What first started as a Chinese Food Product Store soon morphed into a small restaurant, with David Jue in the kitchen and his wife, Marian, waiting tables. And thus, in 1969, China Garden was born — and remains today the longest-running Chinese restaurant in the Bayou City.
"People don't see us as a restaurant," said Carol Jue-Churchill, who now co-runs the establishment with her brother, Richard Jue, along with their mother, Marian. "They see us more as a family away from family."
"People don't see us as a restaurant," said co-owner Carol Jue-Churchill. "They see us more as a family away from family."
China Garden was pushed from its initial downtown spot by the impending construction of the George R. Brown Convention Center in 1979, and has since been situated at Leeland Street and Crawford Street, just around the block from the Toyota Center.

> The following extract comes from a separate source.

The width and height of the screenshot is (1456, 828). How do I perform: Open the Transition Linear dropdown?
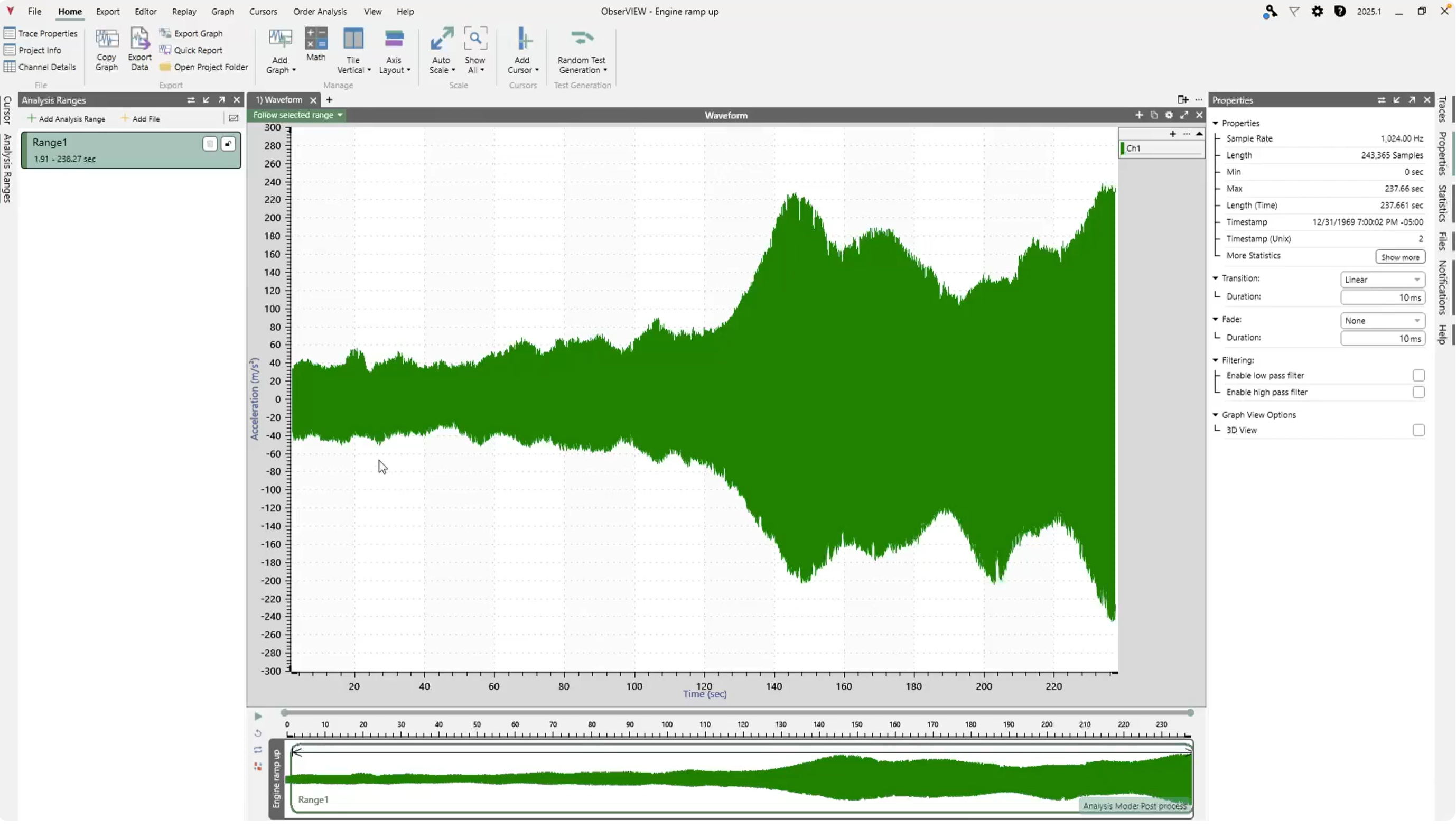[x=1383, y=280]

Throughout those years, as the Jues have watched the surrounding neighborhoods transform, their restaurant has become a go-to dining spot for judges, police officers, city officials and the who's who of Houston society. Local celebrities like Rusty Hardin and Bob and Elyse Lanier are familiar faces, plus sports figures and touring musicians, but Jue-Churchill remembers just as well the regular diners who travel from out of town for China Garden.
"Some regulars drive past hundreds of Chinese restaurants to get to us," Jue-Churchill told CultureMap. She attributes that to her family's warmth, great employees and, of course, their food.
China Garden specialize in specialties from Canton like egg foo young and chop suey, but other staples include hand-rolled egg rolls and hushpuppies, an item added to the menu by a kitchen hand in Bossier City that has remained there for decades by popular demand.
Even after David Jue passed away in 2007, the restaurant has stayed true to its made-from-scratch, no short-cuts philosophy in the kitchen. Jue-Churchill says that, while she is looking for ways to adapt the restaurant's established style to the younger generations' palate, that's one thing that won't change.